-------- Available records

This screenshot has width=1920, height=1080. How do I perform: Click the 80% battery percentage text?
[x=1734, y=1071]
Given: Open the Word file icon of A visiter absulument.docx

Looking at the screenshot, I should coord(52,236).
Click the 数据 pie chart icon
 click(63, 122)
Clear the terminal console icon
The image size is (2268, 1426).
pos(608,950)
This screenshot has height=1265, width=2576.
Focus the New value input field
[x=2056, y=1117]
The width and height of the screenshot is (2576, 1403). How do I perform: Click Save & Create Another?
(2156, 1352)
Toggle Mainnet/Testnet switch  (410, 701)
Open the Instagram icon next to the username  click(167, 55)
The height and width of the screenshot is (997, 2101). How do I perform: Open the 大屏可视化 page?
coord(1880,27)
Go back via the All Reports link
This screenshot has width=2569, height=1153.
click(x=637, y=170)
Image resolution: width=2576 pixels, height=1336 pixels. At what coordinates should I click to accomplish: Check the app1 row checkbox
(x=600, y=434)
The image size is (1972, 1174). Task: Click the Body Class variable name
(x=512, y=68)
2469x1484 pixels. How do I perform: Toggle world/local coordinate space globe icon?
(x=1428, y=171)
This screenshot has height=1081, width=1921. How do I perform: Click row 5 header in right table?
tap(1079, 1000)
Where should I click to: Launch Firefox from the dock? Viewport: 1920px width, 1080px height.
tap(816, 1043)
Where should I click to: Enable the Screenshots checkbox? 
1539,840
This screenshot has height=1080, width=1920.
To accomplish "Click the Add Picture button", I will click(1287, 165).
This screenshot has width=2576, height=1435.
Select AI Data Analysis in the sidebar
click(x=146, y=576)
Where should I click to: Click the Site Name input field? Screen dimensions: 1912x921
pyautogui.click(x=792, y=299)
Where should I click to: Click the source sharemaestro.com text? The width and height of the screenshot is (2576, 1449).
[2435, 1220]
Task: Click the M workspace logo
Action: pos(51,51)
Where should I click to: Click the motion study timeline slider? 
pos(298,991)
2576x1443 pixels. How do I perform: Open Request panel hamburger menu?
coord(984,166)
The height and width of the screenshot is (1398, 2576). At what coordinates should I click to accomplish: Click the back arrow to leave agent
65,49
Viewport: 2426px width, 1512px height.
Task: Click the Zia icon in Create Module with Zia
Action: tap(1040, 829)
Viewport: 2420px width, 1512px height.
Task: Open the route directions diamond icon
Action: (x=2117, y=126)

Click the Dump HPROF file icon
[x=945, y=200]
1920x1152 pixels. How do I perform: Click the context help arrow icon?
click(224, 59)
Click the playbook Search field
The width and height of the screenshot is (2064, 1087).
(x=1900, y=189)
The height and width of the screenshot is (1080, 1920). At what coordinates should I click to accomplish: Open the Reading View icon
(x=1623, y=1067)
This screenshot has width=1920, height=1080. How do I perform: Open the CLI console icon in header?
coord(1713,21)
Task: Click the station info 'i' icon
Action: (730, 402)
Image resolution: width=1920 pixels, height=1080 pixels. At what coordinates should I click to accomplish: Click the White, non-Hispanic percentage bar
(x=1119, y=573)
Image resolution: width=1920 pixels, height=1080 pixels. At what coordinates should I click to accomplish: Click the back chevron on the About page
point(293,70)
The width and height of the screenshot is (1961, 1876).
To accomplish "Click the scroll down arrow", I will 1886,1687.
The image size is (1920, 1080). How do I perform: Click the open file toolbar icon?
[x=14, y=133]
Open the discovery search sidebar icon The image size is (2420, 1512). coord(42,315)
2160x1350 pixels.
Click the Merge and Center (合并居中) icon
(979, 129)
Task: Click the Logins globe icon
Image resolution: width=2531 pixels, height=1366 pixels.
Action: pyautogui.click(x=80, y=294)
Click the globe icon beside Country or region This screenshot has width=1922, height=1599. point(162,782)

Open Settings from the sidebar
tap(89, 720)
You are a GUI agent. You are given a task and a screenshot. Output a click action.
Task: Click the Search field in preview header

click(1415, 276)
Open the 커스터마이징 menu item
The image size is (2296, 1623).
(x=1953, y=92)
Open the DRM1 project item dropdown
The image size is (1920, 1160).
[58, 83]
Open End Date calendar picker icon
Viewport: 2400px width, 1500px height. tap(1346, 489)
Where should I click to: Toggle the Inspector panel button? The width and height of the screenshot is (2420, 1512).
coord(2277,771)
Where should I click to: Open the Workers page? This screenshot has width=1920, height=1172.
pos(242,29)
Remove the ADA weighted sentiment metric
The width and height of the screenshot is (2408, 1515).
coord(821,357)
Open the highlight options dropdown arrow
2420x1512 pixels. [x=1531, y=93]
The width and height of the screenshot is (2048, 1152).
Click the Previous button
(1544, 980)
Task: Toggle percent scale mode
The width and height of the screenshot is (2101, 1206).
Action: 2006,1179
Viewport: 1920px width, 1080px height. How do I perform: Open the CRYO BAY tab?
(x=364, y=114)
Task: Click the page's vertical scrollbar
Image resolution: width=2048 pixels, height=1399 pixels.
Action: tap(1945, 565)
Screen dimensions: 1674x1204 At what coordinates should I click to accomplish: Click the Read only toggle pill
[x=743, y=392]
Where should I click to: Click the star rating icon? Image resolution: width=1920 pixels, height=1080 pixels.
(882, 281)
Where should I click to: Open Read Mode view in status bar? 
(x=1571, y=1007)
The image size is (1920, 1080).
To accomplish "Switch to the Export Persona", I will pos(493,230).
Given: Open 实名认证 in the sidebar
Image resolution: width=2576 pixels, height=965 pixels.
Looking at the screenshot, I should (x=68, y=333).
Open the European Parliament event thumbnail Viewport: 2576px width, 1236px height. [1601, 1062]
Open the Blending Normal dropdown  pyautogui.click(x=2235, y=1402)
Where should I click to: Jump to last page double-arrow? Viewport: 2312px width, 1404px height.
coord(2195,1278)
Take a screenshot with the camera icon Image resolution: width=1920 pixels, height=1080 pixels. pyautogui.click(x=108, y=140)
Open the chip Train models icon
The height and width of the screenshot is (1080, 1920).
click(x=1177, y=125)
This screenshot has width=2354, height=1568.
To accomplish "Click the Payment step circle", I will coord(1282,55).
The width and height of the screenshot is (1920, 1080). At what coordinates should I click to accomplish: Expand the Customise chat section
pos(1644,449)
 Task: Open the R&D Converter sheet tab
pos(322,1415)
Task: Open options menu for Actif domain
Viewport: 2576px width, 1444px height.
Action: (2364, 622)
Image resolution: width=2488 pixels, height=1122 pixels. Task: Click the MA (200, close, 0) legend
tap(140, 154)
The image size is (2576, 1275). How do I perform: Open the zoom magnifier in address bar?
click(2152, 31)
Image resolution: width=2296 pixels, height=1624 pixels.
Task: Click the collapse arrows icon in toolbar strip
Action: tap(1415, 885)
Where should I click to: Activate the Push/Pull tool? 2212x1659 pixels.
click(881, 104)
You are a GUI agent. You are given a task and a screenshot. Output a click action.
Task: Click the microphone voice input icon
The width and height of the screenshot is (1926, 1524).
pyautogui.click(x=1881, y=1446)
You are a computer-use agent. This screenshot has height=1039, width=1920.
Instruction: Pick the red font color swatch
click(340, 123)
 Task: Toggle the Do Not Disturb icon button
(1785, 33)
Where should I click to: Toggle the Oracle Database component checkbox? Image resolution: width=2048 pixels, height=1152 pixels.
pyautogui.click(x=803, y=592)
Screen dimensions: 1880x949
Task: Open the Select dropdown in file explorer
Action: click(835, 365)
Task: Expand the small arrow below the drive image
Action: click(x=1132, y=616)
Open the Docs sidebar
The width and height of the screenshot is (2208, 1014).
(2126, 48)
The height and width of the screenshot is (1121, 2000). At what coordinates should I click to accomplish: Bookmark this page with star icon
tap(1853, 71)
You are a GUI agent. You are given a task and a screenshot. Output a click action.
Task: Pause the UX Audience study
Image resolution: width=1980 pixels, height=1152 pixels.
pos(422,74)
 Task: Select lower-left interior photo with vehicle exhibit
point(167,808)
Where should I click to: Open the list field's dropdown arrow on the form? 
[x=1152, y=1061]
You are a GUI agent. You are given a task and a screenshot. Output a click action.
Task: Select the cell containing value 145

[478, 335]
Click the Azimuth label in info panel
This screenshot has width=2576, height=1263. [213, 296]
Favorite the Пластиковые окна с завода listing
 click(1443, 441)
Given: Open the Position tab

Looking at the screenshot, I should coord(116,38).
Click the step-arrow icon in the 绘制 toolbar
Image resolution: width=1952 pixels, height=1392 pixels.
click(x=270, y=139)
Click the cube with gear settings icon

----------------

[Brief]
Every line from the first through the one containing "This screenshot has height=1265, width=2576." in the listing above must be given again exactly, with nothing else alongside.

[Solution for this task]
This screenshot has width=1920, height=1080. How do I perform: Click the 80% battery percentage text?
[x=1734, y=1071]
Given: Open the Word file icon of A visiter absulument.docx

Looking at the screenshot, I should coord(52,236).
Click the 数据 pie chart icon
 click(63, 122)
Clear the terminal console icon
The image size is (2268, 1426).
pos(608,950)
This screenshot has height=1265, width=2576.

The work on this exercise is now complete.